• **AIM OF THE TASK**
In the records below, begin at the line containing "Identify the location of legend-protein-label: Protein." and end at the line containing "This screenshot has width=792, height=432."; quote every line in that span exactly, including both boundary lines, and no others.

### EXTRACTED INFORMATION ###

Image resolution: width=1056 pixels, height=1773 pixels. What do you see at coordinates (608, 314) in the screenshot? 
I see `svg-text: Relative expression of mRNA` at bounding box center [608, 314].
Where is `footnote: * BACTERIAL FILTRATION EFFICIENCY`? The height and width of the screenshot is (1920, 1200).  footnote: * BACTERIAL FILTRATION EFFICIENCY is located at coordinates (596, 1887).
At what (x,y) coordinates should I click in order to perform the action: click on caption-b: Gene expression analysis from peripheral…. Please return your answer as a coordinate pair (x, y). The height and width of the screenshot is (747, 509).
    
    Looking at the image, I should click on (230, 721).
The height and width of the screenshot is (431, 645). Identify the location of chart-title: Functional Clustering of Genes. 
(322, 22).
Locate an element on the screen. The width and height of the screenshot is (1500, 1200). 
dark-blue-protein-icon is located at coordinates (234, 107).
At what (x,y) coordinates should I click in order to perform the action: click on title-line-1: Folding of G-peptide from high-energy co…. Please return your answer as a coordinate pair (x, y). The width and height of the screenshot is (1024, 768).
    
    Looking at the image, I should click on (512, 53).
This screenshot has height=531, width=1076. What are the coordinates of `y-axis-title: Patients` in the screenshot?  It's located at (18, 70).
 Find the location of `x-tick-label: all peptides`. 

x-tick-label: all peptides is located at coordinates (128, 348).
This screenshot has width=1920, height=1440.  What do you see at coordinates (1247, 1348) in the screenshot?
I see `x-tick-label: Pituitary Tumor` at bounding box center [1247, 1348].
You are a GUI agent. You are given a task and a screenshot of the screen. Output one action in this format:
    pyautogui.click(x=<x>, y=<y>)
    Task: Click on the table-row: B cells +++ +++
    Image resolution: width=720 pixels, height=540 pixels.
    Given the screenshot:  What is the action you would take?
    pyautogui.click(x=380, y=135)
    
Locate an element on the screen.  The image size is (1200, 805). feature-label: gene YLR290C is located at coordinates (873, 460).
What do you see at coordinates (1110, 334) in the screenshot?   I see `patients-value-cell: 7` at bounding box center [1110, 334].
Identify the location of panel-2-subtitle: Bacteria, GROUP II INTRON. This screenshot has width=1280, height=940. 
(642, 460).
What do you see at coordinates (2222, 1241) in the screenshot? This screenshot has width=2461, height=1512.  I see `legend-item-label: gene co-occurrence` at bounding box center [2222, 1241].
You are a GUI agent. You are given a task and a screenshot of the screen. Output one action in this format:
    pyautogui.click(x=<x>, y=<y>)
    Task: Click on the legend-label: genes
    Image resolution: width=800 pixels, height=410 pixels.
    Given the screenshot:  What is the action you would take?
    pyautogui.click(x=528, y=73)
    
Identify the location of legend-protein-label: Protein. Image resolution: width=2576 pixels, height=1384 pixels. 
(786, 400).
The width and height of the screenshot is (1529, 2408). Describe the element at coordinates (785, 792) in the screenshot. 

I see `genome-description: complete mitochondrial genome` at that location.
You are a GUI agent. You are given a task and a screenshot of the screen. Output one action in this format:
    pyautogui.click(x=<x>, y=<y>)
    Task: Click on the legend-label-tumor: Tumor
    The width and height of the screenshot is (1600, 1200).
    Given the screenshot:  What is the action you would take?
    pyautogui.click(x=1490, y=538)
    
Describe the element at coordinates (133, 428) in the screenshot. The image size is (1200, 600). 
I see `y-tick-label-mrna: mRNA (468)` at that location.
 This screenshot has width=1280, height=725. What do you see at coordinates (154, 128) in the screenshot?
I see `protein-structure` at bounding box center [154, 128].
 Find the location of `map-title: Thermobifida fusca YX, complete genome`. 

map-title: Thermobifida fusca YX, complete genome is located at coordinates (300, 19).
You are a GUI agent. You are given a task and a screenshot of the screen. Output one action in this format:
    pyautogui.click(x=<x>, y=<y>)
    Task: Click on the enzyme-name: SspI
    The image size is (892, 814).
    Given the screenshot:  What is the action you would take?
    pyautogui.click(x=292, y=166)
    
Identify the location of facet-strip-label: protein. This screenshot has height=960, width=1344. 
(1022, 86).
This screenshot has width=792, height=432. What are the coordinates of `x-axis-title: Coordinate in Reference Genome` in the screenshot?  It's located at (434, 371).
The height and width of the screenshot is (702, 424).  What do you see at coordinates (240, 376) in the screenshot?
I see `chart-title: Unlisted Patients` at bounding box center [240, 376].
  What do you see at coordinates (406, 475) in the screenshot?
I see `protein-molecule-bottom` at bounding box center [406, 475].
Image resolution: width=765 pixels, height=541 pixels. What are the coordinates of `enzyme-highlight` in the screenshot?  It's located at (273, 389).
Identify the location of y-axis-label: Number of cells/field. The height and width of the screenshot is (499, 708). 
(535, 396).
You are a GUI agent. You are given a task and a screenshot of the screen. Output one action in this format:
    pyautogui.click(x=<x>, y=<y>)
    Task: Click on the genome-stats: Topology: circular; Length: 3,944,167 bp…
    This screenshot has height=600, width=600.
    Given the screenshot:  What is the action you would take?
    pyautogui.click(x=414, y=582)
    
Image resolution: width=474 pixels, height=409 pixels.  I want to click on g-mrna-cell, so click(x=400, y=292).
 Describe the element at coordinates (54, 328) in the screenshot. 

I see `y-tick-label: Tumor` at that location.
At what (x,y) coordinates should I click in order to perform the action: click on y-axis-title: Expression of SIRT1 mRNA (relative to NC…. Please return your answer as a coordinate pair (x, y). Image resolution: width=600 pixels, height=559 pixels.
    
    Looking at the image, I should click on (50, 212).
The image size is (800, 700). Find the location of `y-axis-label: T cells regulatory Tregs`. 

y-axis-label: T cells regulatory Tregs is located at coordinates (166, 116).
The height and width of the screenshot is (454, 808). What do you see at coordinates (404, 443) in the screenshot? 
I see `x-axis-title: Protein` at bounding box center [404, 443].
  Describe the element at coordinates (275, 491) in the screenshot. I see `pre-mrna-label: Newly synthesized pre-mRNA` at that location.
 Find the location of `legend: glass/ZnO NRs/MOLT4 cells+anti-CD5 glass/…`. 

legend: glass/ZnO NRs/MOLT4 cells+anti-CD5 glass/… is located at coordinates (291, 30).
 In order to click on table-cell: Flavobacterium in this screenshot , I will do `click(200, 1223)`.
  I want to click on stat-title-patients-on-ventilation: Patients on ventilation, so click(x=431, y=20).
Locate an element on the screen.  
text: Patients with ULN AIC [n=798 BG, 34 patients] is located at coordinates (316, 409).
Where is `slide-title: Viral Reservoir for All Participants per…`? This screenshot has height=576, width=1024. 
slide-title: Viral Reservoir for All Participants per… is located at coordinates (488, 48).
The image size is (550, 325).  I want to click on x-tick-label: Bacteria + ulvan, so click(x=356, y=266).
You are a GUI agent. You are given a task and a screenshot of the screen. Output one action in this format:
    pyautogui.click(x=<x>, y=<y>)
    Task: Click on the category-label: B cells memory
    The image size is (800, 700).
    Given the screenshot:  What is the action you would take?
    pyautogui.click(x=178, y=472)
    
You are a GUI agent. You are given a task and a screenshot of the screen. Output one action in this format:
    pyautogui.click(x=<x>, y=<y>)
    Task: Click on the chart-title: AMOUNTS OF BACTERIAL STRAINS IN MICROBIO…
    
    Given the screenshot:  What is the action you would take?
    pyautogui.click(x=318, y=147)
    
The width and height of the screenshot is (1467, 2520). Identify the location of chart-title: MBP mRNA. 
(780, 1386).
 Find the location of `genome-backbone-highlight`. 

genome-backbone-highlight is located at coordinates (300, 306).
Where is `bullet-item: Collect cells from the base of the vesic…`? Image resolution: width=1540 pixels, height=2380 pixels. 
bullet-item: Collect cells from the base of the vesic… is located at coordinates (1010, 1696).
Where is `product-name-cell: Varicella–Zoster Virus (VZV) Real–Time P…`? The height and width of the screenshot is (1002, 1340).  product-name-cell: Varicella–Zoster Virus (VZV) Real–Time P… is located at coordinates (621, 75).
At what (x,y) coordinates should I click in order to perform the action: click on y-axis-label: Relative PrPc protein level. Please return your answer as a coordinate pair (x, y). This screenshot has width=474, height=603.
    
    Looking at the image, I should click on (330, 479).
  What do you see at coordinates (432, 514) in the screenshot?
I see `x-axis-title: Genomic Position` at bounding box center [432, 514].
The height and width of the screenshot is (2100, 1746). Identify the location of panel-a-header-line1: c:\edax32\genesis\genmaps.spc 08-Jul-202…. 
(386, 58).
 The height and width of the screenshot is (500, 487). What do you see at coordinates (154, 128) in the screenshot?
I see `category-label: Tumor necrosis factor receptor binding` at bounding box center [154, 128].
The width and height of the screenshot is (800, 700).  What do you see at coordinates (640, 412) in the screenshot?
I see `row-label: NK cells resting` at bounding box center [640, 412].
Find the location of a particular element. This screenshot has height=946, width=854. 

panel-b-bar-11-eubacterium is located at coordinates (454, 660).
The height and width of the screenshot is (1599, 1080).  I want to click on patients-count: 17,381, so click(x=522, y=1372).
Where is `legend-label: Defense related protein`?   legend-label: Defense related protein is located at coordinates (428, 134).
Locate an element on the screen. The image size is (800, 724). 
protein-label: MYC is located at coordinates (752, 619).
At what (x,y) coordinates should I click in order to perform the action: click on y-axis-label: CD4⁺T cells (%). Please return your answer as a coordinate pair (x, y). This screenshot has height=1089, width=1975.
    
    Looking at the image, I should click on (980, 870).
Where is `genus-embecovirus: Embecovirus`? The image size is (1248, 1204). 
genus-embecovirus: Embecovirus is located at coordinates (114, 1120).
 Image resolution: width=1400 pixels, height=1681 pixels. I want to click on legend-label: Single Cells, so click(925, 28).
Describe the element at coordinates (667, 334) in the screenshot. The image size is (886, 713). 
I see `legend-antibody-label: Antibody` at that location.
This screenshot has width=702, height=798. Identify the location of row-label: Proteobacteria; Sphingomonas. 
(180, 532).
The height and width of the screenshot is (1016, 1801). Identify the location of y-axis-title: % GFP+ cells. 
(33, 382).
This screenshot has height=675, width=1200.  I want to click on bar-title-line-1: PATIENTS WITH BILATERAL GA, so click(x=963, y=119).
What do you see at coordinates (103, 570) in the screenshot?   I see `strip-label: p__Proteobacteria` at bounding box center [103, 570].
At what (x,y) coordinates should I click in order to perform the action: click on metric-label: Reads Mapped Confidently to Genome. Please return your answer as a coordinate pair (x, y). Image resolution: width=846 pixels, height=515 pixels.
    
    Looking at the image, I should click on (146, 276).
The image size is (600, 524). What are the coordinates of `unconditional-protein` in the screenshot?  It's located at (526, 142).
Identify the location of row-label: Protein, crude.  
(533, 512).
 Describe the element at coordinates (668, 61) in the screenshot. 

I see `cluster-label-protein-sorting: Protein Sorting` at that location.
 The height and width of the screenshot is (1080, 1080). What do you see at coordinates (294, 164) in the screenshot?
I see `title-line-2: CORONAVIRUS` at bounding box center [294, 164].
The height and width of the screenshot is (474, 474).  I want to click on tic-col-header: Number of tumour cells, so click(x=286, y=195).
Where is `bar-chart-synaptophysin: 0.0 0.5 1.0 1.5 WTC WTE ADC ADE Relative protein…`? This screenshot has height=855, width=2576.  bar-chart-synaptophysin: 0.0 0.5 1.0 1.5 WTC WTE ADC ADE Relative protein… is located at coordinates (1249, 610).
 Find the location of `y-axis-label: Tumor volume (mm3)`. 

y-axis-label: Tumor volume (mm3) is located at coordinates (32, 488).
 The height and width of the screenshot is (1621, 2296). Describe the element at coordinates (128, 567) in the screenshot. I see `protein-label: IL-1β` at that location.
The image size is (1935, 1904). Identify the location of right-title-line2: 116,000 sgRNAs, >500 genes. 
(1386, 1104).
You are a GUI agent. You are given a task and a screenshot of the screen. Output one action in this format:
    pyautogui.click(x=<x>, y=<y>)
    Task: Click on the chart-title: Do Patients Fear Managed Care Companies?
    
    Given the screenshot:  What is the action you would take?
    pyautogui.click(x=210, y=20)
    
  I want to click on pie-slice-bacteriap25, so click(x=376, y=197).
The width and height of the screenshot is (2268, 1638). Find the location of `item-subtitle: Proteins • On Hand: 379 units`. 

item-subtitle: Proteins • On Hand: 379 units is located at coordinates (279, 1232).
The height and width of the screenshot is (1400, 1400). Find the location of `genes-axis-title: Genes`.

###

• **RESPONSE BELOW**
Identify the location of legend-protein-label: Protein. Image resolution: width=2576 pixels, height=1384 pixels. 
(786, 400).
The width and height of the screenshot is (1529, 2408). Describe the element at coordinates (785, 792) in the screenshot. 

I see `genome-description: complete mitochondrial genome` at that location.
You are a GUI agent. You are given a task and a screenshot of the screen. Output one action in this format:
    pyautogui.click(x=<x>, y=<y>)
    Task: Click on the legend-label-tumor: Tumor
    The width and height of the screenshot is (1600, 1200).
    Given the screenshot:  What is the action you would take?
    pyautogui.click(x=1490, y=538)
    
Describe the element at coordinates (133, 428) in the screenshot. The image size is (1200, 600). 
I see `y-tick-label-mrna: mRNA (468)` at that location.
 This screenshot has width=1280, height=725. What do you see at coordinates (154, 128) in the screenshot?
I see `protein-structure` at bounding box center [154, 128].
 Find the location of `map-title: Thermobifida fusca YX, complete genome`. 

map-title: Thermobifida fusca YX, complete genome is located at coordinates (300, 19).
You are a GUI agent. You are given a task and a screenshot of the screen. Output one action in this format:
    pyautogui.click(x=<x>, y=<y>)
    Task: Click on the enzyme-name: SspI
    The image size is (892, 814).
    Given the screenshot:  What is the action you would take?
    pyautogui.click(x=292, y=166)
    
Identify the location of facet-strip-label: protein. This screenshot has height=960, width=1344. 
(1022, 86).
This screenshot has width=792, height=432. What are the coordinates of `x-axis-title: Coordinate in Reference Genome` in the screenshot?  It's located at (434, 371).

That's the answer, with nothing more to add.